### WORK TO BE COMPLETED
In the listing below, find the line containing "Таунхаусы (319, 2531)" and the line containing "MILOS (194, 1005)". Repeat exactly those two lines and every line between them, nothing more.
**** STUDY MATERIAL ****
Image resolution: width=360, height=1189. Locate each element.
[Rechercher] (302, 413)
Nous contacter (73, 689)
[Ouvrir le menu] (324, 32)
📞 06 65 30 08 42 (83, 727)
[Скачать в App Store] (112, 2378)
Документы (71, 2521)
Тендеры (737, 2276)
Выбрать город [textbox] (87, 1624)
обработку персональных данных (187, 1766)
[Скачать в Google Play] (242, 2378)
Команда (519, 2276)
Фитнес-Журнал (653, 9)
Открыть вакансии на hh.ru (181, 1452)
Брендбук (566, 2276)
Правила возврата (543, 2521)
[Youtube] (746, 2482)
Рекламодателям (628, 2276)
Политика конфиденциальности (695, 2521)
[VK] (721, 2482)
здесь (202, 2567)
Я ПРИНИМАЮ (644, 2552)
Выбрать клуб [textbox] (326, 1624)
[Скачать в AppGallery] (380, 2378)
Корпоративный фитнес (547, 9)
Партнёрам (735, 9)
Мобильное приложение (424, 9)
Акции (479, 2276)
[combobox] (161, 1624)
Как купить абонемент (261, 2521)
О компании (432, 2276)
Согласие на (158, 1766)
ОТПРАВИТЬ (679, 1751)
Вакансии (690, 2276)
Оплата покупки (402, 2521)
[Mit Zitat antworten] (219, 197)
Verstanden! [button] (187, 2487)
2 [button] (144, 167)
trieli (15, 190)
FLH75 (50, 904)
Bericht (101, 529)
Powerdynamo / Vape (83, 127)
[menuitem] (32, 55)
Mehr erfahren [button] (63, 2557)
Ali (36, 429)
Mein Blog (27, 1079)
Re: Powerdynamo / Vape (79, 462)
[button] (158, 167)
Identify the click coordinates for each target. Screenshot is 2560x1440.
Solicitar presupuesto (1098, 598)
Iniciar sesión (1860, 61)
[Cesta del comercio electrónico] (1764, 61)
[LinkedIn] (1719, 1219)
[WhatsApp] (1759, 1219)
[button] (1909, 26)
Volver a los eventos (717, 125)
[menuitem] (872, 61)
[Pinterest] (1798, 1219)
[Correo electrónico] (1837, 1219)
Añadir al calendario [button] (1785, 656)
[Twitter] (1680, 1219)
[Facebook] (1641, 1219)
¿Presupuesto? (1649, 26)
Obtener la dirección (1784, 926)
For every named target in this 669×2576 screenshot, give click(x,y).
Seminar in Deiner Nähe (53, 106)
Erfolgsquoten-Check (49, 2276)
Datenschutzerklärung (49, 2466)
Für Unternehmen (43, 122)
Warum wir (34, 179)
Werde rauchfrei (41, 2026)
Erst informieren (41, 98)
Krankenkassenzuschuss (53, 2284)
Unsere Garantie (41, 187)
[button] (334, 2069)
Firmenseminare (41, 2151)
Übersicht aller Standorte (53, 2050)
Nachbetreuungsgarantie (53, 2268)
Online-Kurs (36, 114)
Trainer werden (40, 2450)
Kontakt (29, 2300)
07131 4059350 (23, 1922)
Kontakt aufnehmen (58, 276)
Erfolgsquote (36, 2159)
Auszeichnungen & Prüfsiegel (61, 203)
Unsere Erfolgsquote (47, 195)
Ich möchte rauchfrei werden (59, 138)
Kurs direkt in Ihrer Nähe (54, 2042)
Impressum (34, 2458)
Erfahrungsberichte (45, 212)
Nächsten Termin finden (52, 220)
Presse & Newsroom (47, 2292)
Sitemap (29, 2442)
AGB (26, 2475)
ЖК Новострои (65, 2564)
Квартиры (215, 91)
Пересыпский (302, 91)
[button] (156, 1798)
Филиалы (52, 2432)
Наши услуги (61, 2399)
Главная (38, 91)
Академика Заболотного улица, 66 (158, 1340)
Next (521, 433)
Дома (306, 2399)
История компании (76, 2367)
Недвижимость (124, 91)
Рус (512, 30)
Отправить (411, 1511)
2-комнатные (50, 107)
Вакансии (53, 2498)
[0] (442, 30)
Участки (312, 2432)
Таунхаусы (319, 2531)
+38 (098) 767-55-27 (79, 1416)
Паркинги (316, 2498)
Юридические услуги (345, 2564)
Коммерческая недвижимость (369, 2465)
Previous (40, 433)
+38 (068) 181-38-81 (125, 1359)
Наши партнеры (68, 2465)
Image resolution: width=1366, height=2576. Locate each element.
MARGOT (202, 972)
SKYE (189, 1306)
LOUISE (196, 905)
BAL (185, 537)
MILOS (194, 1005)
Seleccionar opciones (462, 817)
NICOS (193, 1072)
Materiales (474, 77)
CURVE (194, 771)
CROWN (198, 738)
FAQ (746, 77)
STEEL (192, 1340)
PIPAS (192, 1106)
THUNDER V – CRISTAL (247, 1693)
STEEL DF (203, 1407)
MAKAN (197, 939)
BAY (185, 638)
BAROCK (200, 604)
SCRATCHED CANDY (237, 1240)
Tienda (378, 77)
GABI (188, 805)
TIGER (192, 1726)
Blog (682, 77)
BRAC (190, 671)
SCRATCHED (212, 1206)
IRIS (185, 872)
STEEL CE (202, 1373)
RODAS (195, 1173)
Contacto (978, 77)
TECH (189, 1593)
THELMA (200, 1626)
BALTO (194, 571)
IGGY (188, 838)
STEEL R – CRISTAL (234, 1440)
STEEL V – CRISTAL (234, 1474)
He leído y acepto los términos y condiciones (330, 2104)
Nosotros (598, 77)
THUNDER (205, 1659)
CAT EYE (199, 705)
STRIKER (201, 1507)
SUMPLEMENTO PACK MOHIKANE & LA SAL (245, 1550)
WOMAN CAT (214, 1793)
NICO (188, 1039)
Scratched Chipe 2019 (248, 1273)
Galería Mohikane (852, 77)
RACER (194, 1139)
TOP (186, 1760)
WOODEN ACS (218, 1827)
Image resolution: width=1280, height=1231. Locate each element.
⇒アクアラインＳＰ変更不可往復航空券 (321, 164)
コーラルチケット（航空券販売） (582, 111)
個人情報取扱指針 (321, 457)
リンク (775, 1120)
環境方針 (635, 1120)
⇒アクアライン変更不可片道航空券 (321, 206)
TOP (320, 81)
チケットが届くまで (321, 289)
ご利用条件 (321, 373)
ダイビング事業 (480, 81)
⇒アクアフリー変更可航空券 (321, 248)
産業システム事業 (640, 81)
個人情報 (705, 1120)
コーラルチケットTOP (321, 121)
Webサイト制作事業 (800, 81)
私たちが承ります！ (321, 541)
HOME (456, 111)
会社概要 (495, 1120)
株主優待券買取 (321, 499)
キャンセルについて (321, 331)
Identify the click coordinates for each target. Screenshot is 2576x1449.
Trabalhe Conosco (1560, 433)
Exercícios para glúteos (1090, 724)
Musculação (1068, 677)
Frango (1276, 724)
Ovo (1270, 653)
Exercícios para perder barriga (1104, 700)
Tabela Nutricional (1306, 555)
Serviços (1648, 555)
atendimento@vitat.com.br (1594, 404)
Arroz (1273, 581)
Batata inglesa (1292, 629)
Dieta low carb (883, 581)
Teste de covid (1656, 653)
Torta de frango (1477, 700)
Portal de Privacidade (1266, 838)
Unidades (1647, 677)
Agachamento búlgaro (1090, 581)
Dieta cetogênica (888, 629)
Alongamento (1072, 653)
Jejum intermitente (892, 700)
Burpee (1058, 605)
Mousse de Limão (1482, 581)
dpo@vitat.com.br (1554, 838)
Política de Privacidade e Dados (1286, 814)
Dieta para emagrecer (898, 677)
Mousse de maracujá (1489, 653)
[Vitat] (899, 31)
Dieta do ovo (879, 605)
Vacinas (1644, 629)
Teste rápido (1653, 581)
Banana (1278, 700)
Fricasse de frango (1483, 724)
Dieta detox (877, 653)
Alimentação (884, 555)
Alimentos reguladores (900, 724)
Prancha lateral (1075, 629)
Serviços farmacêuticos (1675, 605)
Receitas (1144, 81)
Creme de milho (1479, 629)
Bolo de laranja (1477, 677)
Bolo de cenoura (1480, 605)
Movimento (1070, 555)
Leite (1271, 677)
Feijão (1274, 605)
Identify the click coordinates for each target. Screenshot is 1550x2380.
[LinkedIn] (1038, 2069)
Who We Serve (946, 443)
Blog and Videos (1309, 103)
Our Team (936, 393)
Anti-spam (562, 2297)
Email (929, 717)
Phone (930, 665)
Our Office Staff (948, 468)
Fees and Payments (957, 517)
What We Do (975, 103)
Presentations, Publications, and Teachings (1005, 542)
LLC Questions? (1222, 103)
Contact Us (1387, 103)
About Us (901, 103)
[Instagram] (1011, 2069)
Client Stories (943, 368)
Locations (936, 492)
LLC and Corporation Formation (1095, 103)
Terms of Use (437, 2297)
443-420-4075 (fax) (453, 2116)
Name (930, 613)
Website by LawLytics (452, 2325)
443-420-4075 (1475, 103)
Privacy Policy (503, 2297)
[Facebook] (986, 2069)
****
### ANSWER AREA
Таунхаусы (319, 2531)
+38 (098) 767-55-27 (79, 1416)
Паркинги (316, 2498)
Юридические услуги (345, 2564)
Коммерческая недвижимость (369, 2465)
Previous (40, 433)
+38 (068) 181-38-81 (125, 1359)
Наши партнеры (68, 2465)
Image resolution: width=1366, height=2576. Locate each element.
MARGOT (202, 972)
SKYE (189, 1306)
LOUISE (196, 905)
BAL (185, 537)
MILOS (194, 1005)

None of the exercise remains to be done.